はい、ご無沙汰しております。
今日は軽めのジャブブログです。
ピックアップの話ですね。Xにつぶやいたところ、なかなか反応もよく自分的にも良い文章が書けたので
こちらにコッピーぺします。
アコギのピックアップ探しの旅、その終着点となり得る福音について語らせてほしい。
もしサウンドホールに取り付けるマグネティック・ピックアップを探しているなら 結論から言います。
Fishman『Rare Earth Humbucker』が現状、ひとつの完成形です。
Amazonで状態の非常にいい中古個体が2万円で売ってるんだよね!安すぎる!!
では、なぜぽっくんがここまでこのピックアップを「最強」と断言するのか。
その核心は「アクティブ回路がもたらす圧倒的なノイズ耐性」にあります。
少し専門的な話をします。
電池を使わないパッシブ・ピックアップの信号は「ハイ・インピーダンス」という非常に繊細で無防備な状態なのです。

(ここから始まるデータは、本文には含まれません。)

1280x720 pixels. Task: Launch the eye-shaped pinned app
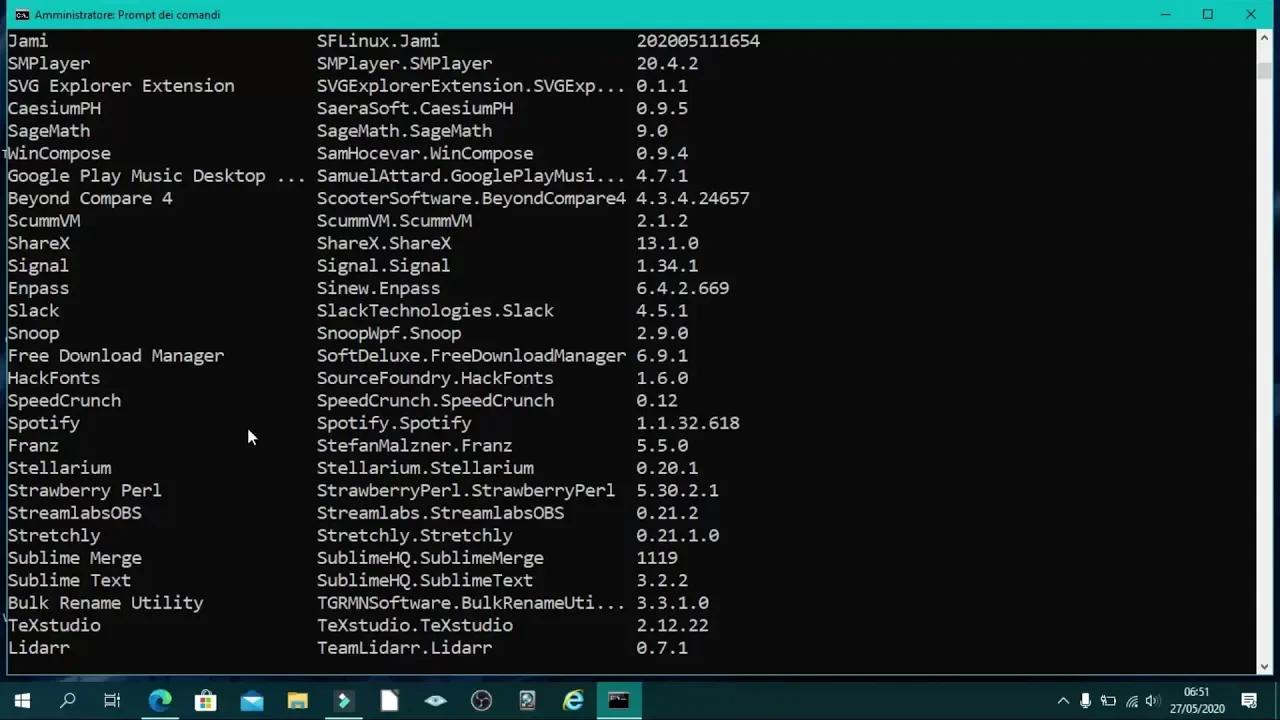(435, 700)
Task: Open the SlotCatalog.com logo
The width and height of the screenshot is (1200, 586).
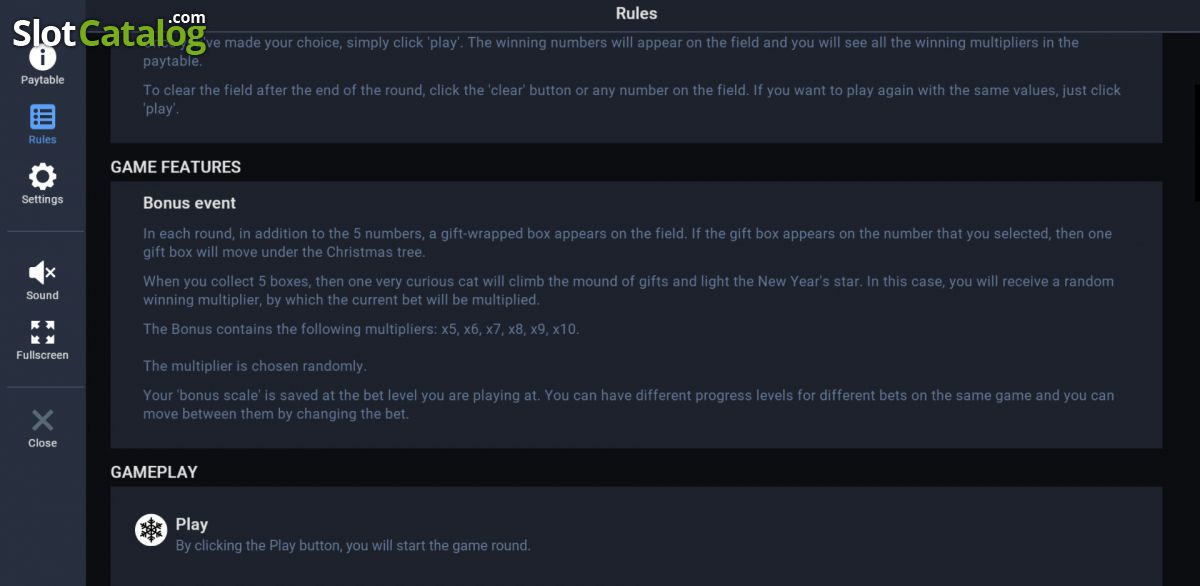Action: (110, 32)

この信号がケーブルを長く引き回されると、外来ノイズをアンテナのように拾い、さらにケーブルの静電容量によって高音域が減衰してしまう。これが「音がこもる」「ノイズっぽい」と感じる原因なんです。
だからパッシブ信者は、いかに良質なバッファーやプリアンプに「最短距離で」接続するかに心血を注ぐことになる訳です。
だが、このRare Earthはどうだろう? ピックアップ本体にプリアンプ(バッファー回路)が直付けされているじゃねーか。
つまり、弦振動から生まれた最もピュアな信号が、外部ノイズに汚染される前にピックアップ直下で増幅され、「ロー・インピーダンス」という屈強な信号に変換される訳です。
ノイズが入り込む隙を構造的に排除している。この設計思想が、まずもってクレバーなのでゲス。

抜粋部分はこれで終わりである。